To detect potential coupled substitutions, we first identified all cases in which exactly two substitutions were present in the 29 base window from −20 to +9. We then sought to detect those pairs of substitutions that are significantly more frequent than other pairs. Specifically, we were interested in substitution pairs where one of the substitutions is in the start codon (i.e., position +1) to pinpoint potential cases of compensatory substitutions for start codon switches. To this end, the substitution pairs were divided into 3 groups (Fig. S3): (i) a substitution in position +1 and another substitution in position −1, −2 or −3, (ii) a substitution in position +1 and another substitution in position −7, −8, −9 or −10, (iii) a substitution in position +1 and another substitution anywhere else (i.e., position −4, −5, −6, −11 to −20, or + 4 to +9). The control groups in Fisher’s exact test for these substitution groups were: (i) a substitution in any position but +1 and another substitution in positions −1, −2 or −3, (ii) a substitution in any position but + 1 and another substitution in positions −7, −8, −9 or −10, (iii) a substitution in any position but +1 and another substitution anywhere else (i.e., position −4, −5, −6, −11 to −20, or + 4 to +9).

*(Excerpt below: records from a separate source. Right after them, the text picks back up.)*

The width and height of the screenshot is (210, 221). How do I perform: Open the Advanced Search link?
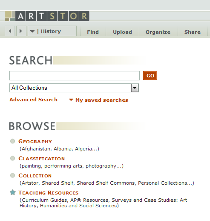pyautogui.click(x=33, y=100)
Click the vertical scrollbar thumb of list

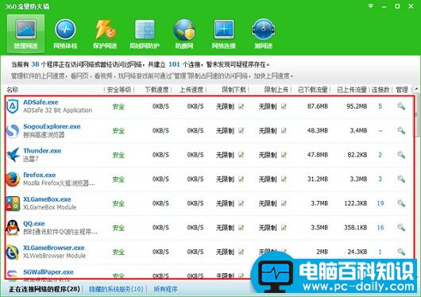coord(417,115)
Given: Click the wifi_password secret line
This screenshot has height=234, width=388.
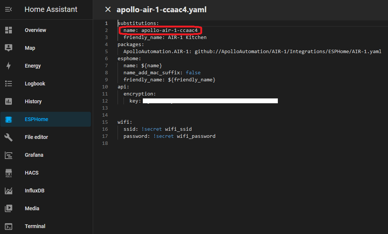Looking at the screenshot, I should coord(169,136).

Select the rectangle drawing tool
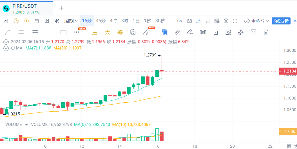63,32
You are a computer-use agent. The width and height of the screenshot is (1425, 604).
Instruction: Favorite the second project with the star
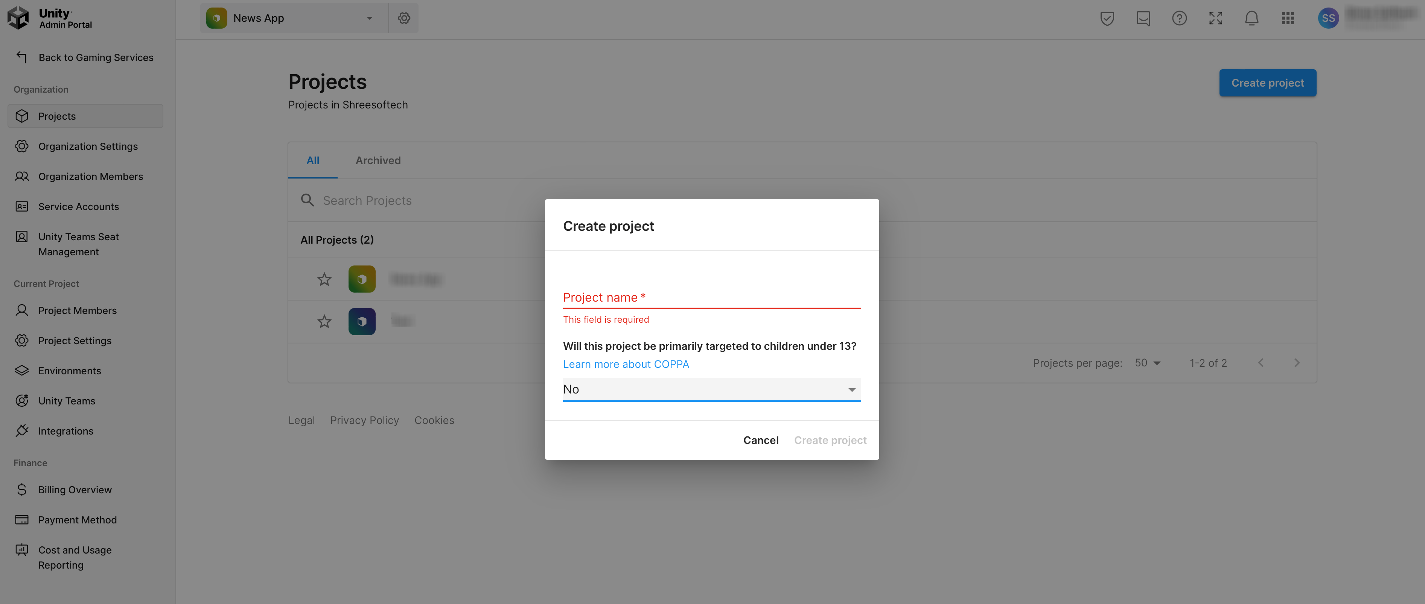tap(324, 321)
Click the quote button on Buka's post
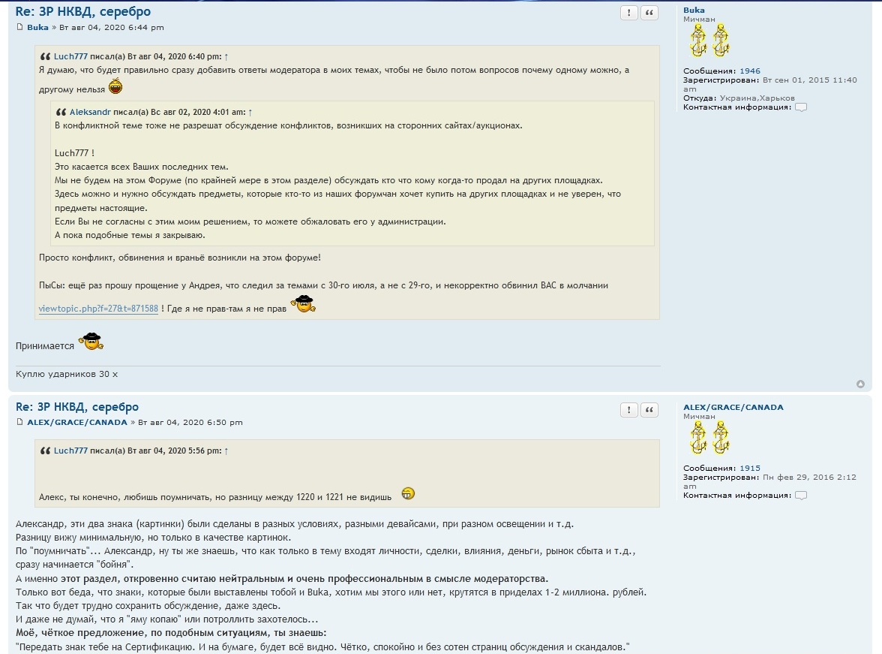This screenshot has height=654, width=882. 650,13
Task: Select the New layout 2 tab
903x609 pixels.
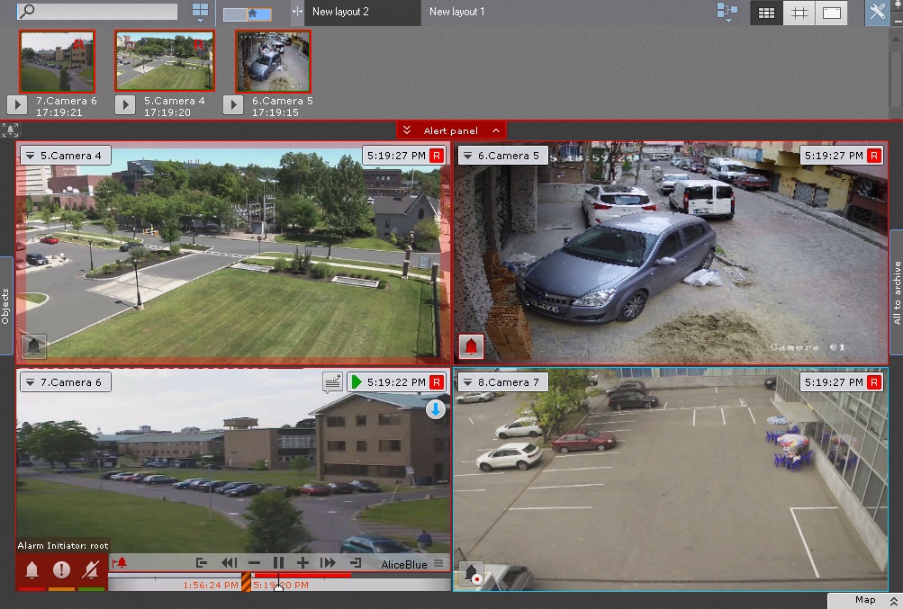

To identify potential compensatory evolution involving SD sequences and start codons, we identified, within the 20 bases upstream of the start codon, ‘switches’ in SD, i.e. cases when a strong SD (AGGA, GGAG or GAGG) switched to a weak SD (AG, GG, or GA) or vice versa. We also documented all non-switched cases of strong or weak SD motifs in combination with any of the start-codons or start codon switches.

## Results

### Start codon switches

Following the previously implemented strategy29, we used 36 triplets of closely related genomes with unambiguous phylogeny to reconstruct start codon substitutions (Fig. 1, Table 1). Of the 61,358 reconstructed ancestral AUG starts, 363 switched to GUG (0.0059), 113 switched to UUG (0.0018), 2 switched to CUG (3.2 × 10−5), and 1 switched to AUU (1.6 × 10−5). Of the 5,080 reconstructed ancestral GUG starts, 202 switched to AUG (0.0398), 37 switched to UUG (0.0073), 1 switched to CUG (2 × 10−4), and 1 switched to AUU (2 × 10−4). Of the 2,468 ancestral UUG starts, 43 switched to AUG (0.0174), 35 switched to GUG (0.0142), and 1 switched to CUG (4 × 10−4). The frequency of start codon substitutions to an AUG start codon was significantly higher than the frequency of substitutions from an AUG (p = 4.6 × 10−79 for GUG, p = 1.7 × 10−24 for UUG). Stat codon switches from UUG to GUG also were significantly more frequent than reverse switches from GUG to UUG, albeit with a lesser significance, due to a much smaller sample (p = 0.005). We further demonstrated that the difference in the frequencies of switch to an AUG and from an AUG start codon was significant in each of the individual prokaryotic phyla except for γ-proteobacteria, where the difference between the frequencies of the AUG to UUG and UUG to AUG switches was found not to be significant (Table 2). Apart from this consistency, comparison of the frequencies of start codons and their switches in different phyla shows some notable anomalies (Table 2). For example, in Actinobacteria, about 30% of the ancestral start codons are GUG, whereas Clostridia show substantially greater rate of the GUG to AUG switches, with 10% of the GUG codons changed to AUG.

### Comparison of start codon switches to corresponding triplet switches in non-coding regions

In non-coding regions, we identified 99,677 ancestral AUG triplets, of which 2,273 switched to GUG (0.0228) and 783 switched to UUG (0.0079). Of the 85,010 ancestral GUG triplets, 2,370 switched to AUG (0.0279) and 553 switched to UUG (0.0065). Of the 117,423 ancestral UUG triplets, 659 switched to GUG (0.0056) and 722 switched to AUG (0.0061). Comparison of the switch frequencies in non-coding regions to switches in start codons shows that switches to an AUG start codon are significantly more frequent than switches to AUG in non-coding regions (p = 8.0 × 10−9 for UUG to AUG switches, and p = 5.6 × 10−6 for GUG to AUG switches). Conversely, switches from an AUG start codon were significantly less frequent than equivalent switches in non-coding regions (p = 1.3 × 10−166 for AUG to GUG switches, and p = 1.9 × 10−64 for AUG to UUG switches). The frequencies of switches from GUG to UUG were not significantly different between start codons and non-coding regions (p = 0.474), whereas switches from UUG to GUG were significantly more frequent in start codons vs. non-coding regions (p = 2.6 × 10−6).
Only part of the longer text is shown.